§ **Problem details**
Instruction for the data below: set down exactly the lines from the line with "You are a computer-use" to the line with "Given: Open the Voicemails tab", inclusive, and no others.

§ **Dataset extract**
^^^^

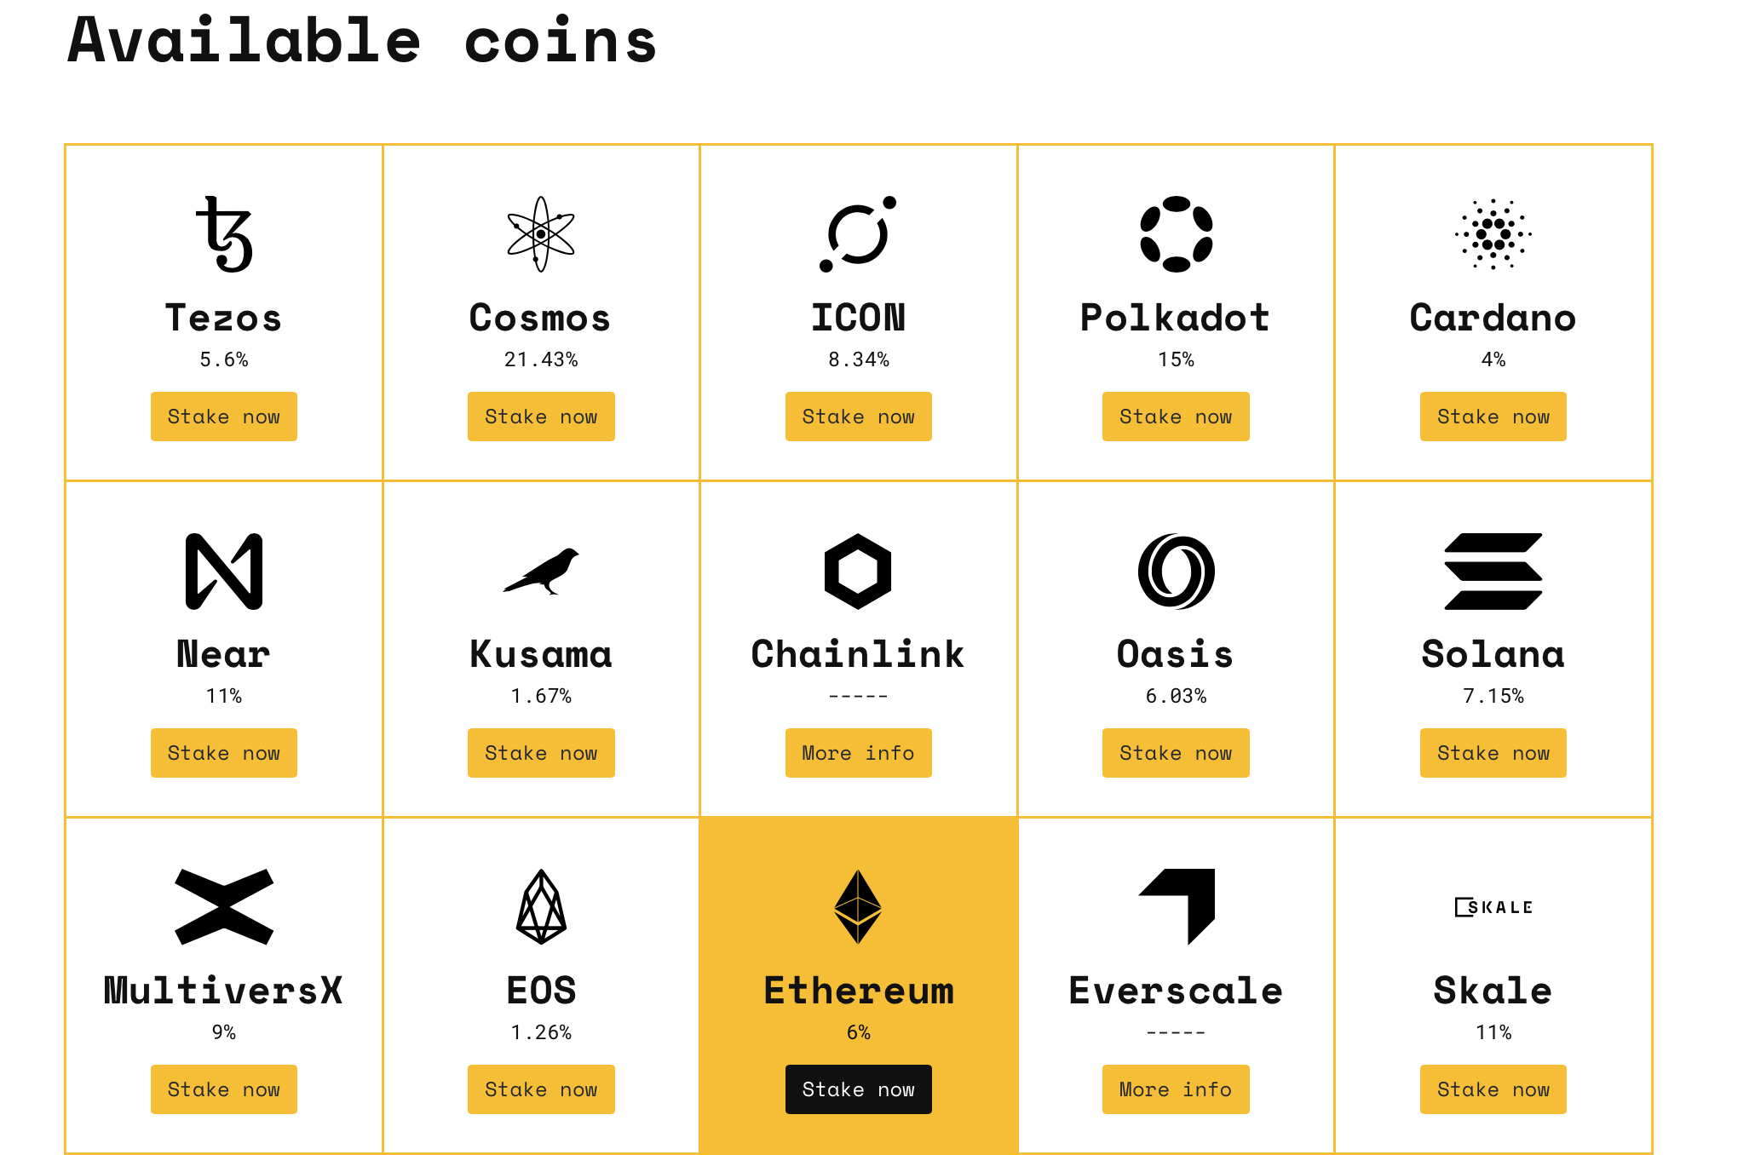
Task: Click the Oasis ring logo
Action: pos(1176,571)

^^^^

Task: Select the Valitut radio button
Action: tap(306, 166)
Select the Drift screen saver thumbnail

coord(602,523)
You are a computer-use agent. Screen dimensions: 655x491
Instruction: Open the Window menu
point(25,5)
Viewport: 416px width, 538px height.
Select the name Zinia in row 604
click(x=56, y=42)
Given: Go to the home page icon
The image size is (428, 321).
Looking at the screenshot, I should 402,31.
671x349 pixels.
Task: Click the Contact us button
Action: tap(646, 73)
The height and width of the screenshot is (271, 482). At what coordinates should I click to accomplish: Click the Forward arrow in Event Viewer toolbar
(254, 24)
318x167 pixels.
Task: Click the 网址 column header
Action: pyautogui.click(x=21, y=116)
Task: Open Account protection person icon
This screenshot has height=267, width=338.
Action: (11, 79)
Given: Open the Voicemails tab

^^^^

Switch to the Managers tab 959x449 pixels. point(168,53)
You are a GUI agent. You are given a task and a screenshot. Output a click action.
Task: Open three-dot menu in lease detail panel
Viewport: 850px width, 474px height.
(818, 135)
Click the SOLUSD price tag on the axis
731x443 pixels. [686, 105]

^^^^

§ **Finished exercise**
You are a computer-use agent. Screen dimensions: 655x491
Instruction: Open the Window menu
point(25,5)
Viewport: 416px width, 538px height.
Select the name Zinia in row 604
click(x=56, y=42)
Given: Go to the home page icon
The image size is (428, 321).
Looking at the screenshot, I should 402,31.
671x349 pixels.
Task: Click the Contact us button
Action: tap(646, 73)
The height and width of the screenshot is (271, 482). At what coordinates should I click to accomplish: Click the Forward arrow in Event Viewer toolbar
(254, 24)
318x167 pixels.
Task: Click the 网址 column header
Action: pyautogui.click(x=21, y=116)
Task: Open Account protection person icon
This screenshot has height=267, width=338.
Action: (11, 79)
Given: Open the Voicemails tab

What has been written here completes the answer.